WHAT IS ASKED:
Can you rewrite everything from the line containing "In order to click on the 'Privacy" down to the line containing "center [490, 4].", with "The height and width of the screenshot is" changed to "The screenshot dimensions are" and nothing else altered?

DATA PROVIDED:

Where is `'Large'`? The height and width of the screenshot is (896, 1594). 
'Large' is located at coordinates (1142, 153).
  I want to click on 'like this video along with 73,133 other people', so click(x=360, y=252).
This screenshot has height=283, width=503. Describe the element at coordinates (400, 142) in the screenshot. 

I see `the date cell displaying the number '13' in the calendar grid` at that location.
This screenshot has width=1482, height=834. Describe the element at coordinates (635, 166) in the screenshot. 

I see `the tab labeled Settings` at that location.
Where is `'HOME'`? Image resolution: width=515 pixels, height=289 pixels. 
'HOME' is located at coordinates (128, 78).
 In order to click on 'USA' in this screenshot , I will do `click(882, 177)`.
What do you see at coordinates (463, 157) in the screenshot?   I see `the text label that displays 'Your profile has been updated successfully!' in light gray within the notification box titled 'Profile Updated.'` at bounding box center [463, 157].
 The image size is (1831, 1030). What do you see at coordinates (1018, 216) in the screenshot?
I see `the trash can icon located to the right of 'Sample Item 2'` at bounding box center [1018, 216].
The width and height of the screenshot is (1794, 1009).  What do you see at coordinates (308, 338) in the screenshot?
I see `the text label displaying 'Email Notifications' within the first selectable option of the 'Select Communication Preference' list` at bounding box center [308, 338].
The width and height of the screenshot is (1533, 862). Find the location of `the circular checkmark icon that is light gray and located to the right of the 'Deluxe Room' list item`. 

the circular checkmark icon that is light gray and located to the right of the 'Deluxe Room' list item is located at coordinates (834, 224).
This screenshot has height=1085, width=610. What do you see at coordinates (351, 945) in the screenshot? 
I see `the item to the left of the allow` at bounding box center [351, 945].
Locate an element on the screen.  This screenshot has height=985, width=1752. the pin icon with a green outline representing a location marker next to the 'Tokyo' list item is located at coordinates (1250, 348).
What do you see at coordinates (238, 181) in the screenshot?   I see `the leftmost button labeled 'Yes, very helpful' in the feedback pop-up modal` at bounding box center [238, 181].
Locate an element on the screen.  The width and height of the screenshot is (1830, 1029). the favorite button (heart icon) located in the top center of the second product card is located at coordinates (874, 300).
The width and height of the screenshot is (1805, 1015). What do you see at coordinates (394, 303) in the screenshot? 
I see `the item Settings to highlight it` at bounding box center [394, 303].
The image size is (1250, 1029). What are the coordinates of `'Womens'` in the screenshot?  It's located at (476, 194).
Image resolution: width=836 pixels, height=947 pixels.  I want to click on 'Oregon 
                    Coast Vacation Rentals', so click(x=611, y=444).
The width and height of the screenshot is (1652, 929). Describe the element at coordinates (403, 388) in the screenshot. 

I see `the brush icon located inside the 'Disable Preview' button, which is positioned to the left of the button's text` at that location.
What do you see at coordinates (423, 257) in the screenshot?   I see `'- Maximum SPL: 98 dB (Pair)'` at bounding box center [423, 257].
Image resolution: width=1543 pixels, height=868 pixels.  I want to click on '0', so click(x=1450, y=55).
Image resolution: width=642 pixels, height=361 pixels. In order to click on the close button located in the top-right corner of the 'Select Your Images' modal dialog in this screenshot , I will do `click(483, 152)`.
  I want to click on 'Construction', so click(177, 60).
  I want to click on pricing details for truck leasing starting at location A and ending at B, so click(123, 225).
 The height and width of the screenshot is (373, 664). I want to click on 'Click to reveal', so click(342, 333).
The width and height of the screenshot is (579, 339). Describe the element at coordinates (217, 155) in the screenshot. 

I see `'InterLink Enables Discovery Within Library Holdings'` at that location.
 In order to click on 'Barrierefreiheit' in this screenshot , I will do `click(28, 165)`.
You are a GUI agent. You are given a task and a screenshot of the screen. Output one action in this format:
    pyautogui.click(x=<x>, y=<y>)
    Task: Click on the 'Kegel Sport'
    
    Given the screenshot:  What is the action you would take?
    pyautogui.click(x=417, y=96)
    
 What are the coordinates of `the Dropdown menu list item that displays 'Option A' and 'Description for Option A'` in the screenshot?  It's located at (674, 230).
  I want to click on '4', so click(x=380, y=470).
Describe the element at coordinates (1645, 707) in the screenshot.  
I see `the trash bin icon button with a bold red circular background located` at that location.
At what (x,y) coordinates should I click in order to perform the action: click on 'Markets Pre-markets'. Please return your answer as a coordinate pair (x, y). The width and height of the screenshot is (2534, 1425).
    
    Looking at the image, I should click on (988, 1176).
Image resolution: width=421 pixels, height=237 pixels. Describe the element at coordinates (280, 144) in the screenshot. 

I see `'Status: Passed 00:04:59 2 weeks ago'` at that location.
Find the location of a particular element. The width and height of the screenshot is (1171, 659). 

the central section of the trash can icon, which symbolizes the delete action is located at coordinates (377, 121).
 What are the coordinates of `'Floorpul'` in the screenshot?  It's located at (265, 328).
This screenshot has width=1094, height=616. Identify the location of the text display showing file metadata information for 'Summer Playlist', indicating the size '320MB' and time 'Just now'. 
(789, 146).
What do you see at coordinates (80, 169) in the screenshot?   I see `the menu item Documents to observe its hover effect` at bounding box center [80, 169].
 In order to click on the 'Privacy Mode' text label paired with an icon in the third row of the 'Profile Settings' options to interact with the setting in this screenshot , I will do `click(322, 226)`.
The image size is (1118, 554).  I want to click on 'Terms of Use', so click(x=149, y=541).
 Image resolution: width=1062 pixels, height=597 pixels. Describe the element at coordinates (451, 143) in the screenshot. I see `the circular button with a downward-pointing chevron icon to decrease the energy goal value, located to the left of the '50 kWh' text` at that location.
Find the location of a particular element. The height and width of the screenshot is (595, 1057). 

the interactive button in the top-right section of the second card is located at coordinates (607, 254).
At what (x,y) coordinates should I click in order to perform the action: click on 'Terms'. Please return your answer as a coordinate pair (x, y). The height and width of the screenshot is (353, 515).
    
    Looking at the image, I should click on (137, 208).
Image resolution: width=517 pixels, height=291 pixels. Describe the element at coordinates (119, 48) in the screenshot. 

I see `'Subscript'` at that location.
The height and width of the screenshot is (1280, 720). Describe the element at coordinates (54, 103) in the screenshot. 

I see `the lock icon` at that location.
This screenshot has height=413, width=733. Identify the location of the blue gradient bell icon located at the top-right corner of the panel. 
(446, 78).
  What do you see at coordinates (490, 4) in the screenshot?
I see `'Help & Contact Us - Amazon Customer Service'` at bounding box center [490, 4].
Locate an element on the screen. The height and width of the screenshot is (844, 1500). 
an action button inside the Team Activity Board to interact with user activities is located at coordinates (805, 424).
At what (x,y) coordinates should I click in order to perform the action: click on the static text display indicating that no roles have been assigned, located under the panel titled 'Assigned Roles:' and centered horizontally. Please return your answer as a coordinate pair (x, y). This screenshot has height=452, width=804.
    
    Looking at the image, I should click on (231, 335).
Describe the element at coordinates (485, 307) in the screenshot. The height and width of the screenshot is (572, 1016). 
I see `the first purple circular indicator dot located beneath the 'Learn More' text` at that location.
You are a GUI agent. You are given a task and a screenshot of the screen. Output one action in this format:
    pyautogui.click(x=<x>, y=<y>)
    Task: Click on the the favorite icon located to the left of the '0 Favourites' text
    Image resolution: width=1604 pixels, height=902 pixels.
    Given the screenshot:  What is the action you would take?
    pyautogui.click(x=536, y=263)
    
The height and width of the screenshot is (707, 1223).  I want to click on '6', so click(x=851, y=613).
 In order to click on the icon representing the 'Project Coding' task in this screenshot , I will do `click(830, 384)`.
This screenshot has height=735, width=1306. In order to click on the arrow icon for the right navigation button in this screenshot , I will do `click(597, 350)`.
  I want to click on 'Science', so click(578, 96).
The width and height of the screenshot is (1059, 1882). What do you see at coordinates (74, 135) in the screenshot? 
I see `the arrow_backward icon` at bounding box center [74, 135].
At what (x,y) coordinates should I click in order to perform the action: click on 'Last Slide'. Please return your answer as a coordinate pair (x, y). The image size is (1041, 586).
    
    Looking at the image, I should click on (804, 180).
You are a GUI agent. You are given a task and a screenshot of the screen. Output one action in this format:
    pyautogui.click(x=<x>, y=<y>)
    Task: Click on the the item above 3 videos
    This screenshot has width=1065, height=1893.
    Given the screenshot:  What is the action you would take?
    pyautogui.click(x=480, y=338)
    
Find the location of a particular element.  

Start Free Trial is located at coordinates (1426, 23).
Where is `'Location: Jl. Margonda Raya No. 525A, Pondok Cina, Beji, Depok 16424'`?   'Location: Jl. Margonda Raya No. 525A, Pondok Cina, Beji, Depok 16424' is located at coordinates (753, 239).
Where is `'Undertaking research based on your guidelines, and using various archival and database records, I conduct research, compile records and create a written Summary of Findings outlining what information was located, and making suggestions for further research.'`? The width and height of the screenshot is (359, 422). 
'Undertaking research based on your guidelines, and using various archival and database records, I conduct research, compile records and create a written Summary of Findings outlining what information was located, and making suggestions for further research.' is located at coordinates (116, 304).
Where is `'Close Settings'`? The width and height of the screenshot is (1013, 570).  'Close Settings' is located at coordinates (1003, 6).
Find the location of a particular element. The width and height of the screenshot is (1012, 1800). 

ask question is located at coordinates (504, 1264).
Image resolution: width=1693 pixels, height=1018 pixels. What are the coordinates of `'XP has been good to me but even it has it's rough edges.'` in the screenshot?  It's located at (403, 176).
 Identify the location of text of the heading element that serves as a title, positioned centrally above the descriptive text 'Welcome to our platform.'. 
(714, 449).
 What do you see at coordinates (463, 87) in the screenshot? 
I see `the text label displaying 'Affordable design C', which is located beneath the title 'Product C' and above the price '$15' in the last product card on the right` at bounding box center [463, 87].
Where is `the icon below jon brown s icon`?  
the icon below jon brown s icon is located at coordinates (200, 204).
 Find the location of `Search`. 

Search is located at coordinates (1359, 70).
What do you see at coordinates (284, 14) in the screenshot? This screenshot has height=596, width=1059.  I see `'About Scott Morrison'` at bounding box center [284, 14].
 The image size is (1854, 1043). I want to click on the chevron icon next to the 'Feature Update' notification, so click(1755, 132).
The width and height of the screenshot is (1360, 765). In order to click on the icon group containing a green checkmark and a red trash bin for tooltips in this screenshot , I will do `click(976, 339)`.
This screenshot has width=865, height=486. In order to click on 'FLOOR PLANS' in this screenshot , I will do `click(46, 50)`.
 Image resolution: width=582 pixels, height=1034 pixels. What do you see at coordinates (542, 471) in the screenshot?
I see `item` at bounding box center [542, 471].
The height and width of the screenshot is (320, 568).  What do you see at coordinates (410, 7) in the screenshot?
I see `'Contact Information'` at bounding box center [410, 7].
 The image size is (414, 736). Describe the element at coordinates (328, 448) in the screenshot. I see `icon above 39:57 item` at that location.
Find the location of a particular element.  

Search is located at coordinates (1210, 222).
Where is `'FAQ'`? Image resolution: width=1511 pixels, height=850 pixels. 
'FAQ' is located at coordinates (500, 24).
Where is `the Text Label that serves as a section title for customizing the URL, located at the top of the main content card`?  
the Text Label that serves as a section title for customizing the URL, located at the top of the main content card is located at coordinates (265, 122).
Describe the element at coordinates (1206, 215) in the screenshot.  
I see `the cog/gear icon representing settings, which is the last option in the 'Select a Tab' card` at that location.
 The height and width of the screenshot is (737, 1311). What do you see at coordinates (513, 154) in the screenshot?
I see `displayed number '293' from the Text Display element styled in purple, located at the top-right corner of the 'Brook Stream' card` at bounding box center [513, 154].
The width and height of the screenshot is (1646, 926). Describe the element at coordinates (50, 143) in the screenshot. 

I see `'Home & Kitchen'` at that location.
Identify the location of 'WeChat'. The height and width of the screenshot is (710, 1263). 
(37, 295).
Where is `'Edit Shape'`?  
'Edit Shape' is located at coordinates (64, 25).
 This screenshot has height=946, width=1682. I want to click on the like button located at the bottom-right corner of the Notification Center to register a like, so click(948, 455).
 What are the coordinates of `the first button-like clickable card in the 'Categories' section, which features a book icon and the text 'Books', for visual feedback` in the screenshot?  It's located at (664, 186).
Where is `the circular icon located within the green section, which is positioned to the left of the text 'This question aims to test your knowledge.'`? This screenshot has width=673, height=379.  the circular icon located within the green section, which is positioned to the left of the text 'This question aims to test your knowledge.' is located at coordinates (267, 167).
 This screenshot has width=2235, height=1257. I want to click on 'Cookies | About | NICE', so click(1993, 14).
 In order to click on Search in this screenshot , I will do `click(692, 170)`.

REPLY:
 In order to click on the 'Privacy Mode' text label paired with an icon in the third row of the 'Profile Settings' options to interact with the setting in this screenshot , I will do `click(322, 226)`.
The image size is (1118, 554).  I want to click on 'Terms of Use', so click(x=149, y=541).
 Image resolution: width=1062 pixels, height=597 pixels. Describe the element at coordinates (451, 143) in the screenshot. I see `the circular button with a downward-pointing chevron icon to decrease the energy goal value, located to the left of the '50 kWh' text` at that location.
Find the location of a particular element. The screenshot dimensions are (595, 1057). 

the interactive button in the top-right section of the second card is located at coordinates (607, 254).
At what (x,y) coordinates should I click in order to perform the action: click on 'Terms'. Please return your answer as a coordinate pair (x, y). The screenshot dimensions are (353, 515).
    
    Looking at the image, I should click on (137, 208).
Image resolution: width=517 pixels, height=291 pixels. Describe the element at coordinates (119, 48) in the screenshot. 

I see `'Subscript'` at that location.
The screenshot dimensions are (1280, 720). Describe the element at coordinates (54, 103) in the screenshot. 

I see `the lock icon` at that location.
This screenshot has height=413, width=733. Identify the location of the blue gradient bell icon located at the top-right corner of the panel. 
(446, 78).
  What do you see at coordinates (490, 4) in the screenshot?
I see `'Help & Contact Us - Amazon Customer Service'` at bounding box center [490, 4].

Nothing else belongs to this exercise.